Pension plan ESG investments

February 18, 2021 | By Keith Martin in Washington, DC and Marjorie Glover in New York

Pension plans may soon find it easier to make ESG investments.

After only several hours in office, the Biden administration took steps to roll back recent Trump administration limits on environmental, social and governance investments by US pension plans.

The Trump administration proposed barring pension plan investment managers from considering ESG factors, or investing in funds set up to make ESG investments, if the effect is to sacrifice return or take increased risk. The department made the proposal in July 2020 and then finalized it in early November, despite receiving 8,700 comments of which 95% were opposed to the new approach.

The prohibition took effect on January 12, 2021.

Biden immediately suspended it in an executive order listing regulations and other actions taken by the Trump administration in the last four years that conflict with his new policy priorities, including tackling climate change.

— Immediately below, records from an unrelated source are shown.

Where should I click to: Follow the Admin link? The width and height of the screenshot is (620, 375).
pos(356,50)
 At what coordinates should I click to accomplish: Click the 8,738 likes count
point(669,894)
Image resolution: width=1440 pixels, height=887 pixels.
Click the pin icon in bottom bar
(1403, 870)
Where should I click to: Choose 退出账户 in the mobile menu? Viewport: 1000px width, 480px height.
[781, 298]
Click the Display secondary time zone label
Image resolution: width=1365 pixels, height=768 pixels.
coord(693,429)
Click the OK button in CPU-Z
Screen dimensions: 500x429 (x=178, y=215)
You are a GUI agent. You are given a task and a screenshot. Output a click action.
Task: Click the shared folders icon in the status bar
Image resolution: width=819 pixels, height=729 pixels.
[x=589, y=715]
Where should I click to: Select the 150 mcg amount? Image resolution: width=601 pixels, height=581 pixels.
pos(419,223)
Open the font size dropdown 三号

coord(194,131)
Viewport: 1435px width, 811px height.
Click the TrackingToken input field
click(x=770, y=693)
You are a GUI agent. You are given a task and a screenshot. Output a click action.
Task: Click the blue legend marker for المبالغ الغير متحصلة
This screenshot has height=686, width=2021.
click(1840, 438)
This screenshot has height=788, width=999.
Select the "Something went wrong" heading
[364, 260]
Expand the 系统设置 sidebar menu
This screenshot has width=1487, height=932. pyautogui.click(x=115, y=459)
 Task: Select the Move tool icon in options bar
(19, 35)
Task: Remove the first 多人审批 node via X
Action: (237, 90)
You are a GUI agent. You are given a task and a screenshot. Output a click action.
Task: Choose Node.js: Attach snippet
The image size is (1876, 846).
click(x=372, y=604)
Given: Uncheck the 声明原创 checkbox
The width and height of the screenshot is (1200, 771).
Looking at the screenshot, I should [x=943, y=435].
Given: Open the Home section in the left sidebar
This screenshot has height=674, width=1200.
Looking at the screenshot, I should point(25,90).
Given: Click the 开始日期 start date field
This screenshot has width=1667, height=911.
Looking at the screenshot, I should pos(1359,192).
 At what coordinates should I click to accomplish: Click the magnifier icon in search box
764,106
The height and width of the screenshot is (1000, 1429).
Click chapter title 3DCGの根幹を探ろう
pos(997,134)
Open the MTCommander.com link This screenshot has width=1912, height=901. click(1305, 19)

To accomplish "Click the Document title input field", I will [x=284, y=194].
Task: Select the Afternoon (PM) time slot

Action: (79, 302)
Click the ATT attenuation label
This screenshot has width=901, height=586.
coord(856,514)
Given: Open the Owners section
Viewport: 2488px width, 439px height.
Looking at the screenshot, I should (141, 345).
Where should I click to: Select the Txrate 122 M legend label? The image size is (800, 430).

The pension ESG regulation was the only US Department of Labor regulation called out for review.

Marjorie Glover, a pension and executive compensation expert in the Norton Rose Fulbright office in New York, said opponents of the ESG regulation are hoping that Biden will either withdraw or replace the ESG rule or issue guidance clarifying that ESG goals are pecuniary factors that may be considered by pension plan actuaries and that sustainable investment funds may be included as 401(k) plan default investments.

Although pension plans have the potential to become an important source of funding for renewable energy, projects accepting pension plan money must be careful to work around tax rules that deny investment tax credits and accelerated depreciation to projects to the extent they are owned by government or tax-exempt entities and to avoid becoming “plan assets” that could subject the projects to burdensome legal obligations under a 1974 law called the Employee Retirement and Income Security Act or ERISA. (For more detail, see “Pension Investments Bring New Opportunities and Some Challenges” in the February 2021 NewsWire.)